Lown-Hecht and others have been making the pitch that conservation spending is a strong job creator: One study found that every $1 million spent on the LWCF could support between 16.8 and 30.8 jobs.

“It will put people to work in public lands, and that’s an investment that will bring back more than a dollar for every dollar spent,” Lown-Hecht said.

The LWCF was created in 1964 and was based on the idea that the depletion of one natural resource, offshore oil and gas, should be offset by the care of other natural resources protected as parks.

Since that time, however, Congress has often failed to appropriate the full amount of money that the fund could have received each year, creating a logjam of maintenance projects in national parks across the country that have totaled to more than $30 billion in deferred maintenance, according to the fund’s own account.

The bill gained momentum after Sens. Gardner and Steve Daines, R-Mont., visited the White House in March to convince President Donald Trump to support the bill. Since then, the bill has earned the attention of Senate Majority Leader Mitch McConnell as well as other Republican senators eager to support a bipartisan bill during an election year.

Gardner also noted that the timing of the bill is especially prescient as rural communities in Southwest Colorado and elsewhere have been hard hit by a drop in tourism and job losses during the pandemic. Advocates agree, arguing park projects could be part of a broader plan for recovery.

“We see this as a way to not only address the maintenance backlog on these lands but to put jobs on the ground for people where they’ve lost them,” said Tom Cors, policy director for The Nature Conservancy.

The Senate will continue to debate the bill throughout the week. Sen. Michael Bennet, D-Colo., has also announced his support of the bill.
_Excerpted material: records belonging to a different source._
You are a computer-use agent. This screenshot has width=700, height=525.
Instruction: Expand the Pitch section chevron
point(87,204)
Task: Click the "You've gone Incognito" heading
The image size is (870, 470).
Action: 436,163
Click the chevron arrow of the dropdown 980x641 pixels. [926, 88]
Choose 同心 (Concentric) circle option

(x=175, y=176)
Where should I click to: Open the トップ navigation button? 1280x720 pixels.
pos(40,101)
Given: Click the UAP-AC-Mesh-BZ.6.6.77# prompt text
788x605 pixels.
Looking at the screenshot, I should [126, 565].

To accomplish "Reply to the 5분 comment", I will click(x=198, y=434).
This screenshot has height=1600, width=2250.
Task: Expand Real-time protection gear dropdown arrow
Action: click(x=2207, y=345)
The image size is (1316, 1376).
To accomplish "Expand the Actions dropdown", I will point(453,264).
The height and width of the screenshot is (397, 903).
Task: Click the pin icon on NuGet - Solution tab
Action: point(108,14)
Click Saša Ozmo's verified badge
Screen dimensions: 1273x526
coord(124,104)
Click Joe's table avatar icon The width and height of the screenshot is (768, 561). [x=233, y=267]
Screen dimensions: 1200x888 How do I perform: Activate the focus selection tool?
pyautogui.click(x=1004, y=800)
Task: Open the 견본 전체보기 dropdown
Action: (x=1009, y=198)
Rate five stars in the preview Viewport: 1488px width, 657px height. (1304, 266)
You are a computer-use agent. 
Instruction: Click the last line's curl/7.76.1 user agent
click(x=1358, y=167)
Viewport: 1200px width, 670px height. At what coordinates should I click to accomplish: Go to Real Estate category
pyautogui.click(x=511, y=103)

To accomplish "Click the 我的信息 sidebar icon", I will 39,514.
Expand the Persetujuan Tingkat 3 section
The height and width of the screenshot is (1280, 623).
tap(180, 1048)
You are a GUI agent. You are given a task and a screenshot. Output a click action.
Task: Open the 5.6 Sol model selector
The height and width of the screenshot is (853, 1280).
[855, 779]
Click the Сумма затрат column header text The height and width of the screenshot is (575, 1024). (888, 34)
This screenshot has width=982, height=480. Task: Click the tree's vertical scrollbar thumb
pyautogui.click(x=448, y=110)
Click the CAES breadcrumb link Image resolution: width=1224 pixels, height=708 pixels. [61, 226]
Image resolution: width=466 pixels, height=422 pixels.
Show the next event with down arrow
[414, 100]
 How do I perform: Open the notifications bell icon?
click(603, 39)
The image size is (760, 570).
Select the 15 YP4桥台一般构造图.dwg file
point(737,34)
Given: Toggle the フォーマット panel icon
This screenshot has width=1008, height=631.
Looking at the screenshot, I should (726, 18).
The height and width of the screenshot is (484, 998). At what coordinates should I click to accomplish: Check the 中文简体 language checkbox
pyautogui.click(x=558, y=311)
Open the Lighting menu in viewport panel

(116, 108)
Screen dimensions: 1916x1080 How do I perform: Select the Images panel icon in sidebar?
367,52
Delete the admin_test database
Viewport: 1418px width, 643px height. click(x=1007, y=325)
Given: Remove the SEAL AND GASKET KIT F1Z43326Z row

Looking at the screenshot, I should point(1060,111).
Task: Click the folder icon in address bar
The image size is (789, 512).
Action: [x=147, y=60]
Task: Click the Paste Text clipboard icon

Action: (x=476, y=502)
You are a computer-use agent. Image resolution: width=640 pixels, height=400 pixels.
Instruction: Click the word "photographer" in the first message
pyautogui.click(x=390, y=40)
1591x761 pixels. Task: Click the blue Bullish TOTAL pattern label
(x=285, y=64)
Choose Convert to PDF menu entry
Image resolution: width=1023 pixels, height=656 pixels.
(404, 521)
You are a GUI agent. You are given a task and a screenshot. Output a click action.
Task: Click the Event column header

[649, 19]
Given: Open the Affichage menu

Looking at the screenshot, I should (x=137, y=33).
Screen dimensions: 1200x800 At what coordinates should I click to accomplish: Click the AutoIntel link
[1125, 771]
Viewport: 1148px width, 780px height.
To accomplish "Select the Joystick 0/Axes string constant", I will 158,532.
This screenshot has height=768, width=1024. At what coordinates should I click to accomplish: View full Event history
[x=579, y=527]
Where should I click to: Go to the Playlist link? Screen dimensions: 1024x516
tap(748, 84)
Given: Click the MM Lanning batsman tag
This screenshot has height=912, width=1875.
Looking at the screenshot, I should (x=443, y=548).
If it passes, the House of Representatives will then have the option to vote on an identical companion bill introduced last week.

Cors is cautiously optimistic about the bill’s chances, saying it is a conservation win 55 years in the making.

“We’ve been working on this for years and years and this is the holy grail of the conservation community,” Cors said. “We’re ecstatic that this is happening”

Jacob Wallace is an intern for The Durango Herald and The Journal in Cortez and a student at American University in Washington, D.C.